Miss represented
I left the cinema after watching Wonder Woman feeling like a total badass. I suddenly wanted to take on a hundred bad guys with my hair and composure still on point. This surreal yet potent shot of adrenaline reminded me so much of becoming totally enamored in the Tomb Raider world when I was younger. It came to me then, while absentmindedly wielding an imaginary sword in public, that if this was the reaction of a 19-year old, what more the young girls who left the cinema urging their parents for Diana Prince costumes and feeling empowered to see someone like them being a superhero for once?
It’s no mystery that comic books (and their movie counterparts) are generally boy territory, with women settling for the role of googly-eyed romantic interest or objectified sidekick. But with the new wave of movies such as Wonder Woman making a splash with more than $3 billion in the worldwide box office, mainstream media is slowly but surely becoming accepting that these types of movies are actually a free-for-all—and this makes a stronger impact than we realize.
The beauty in being represented is not in the wheres, but in the hows. It’s significant for young girls (and some older women at that) to see someone being strong yet sensitive, idealistic yet grounded in reality—to know that women are so much more dimensional and layered than the tropes assigned to us. And I’m not talking about rom-coms, but more on genres that we’re not so used to seeing ourselves immersed in. Through this fiction, we can see a world where we are not represented as either the damsels in distress or the powerful and equally emotionless counterparts—but simply whoever we want ourselves to become.
Women are so much more dimensional and layered than the tropes assigned to us.
Truth is, gender representation—and in a larger scale, normalization—is validation of existence, especially in places where we never thought we’d see ourselves in, like comic books, video games, and “boy-centered” films.
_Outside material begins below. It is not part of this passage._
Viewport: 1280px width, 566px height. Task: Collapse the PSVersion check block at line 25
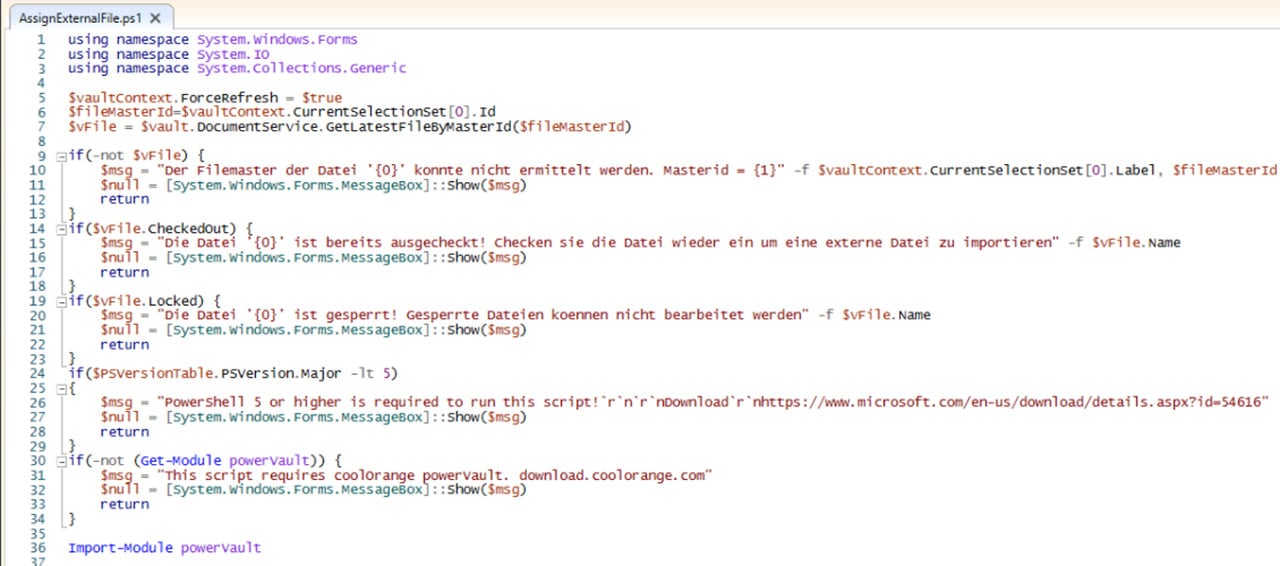(x=61, y=387)

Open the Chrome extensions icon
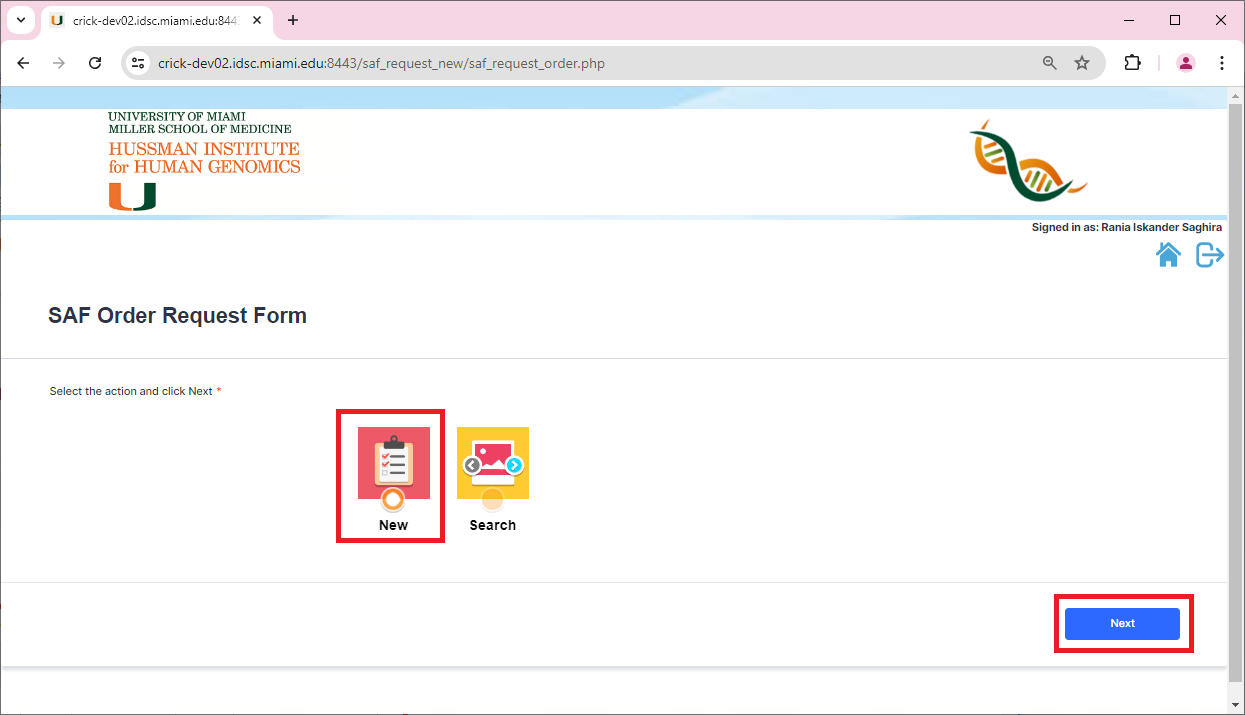tap(1132, 63)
The impact of characters like Wonder Woman, Lara Croft, and the Thirteenth Doctor are huge for representation. It goes without saying that media’s take on this social change is subtle and a lot stronger for young minds, because it’s what they’ll naturally grow accustomed to in the future.
And though there’s no better way to represent the minority than with someone actually belonging in it, the film industry has yet to realize this. As according to womenandhollywood.com, only 11 percent of writers, 3 percent of cinematographers, 19 percent of producers, and 14 percent of editors were comprised of women in 2016—with only a staggering 7 percent of women directors in the top 250 films of the same year. Time magazine also stated that only 30 percent of speaking parts has been going to women since 2008. Talk about consistency.
In reality, Wonder Woman had high regards mainly because of the person behind the scene: director Patty Jenkins who was considered a gamble because she was a woman indie director. This is just one instance of women in positions of power. Just like Jenkins, we shouldn’t be afraid to engage ourselves in cultures that expect less from us, grow from it, and prove them wrong. Never be afraid to enroll in courses with a ratio of 1:20 of women to men. Don’t be afraid to become programmers, engineers, or just about anything you’re not “supposed to be”. Maybe one day, someone younger will see you as the superhero they’ve been needing all this time.
Maybe, just maybe—the future can be female too.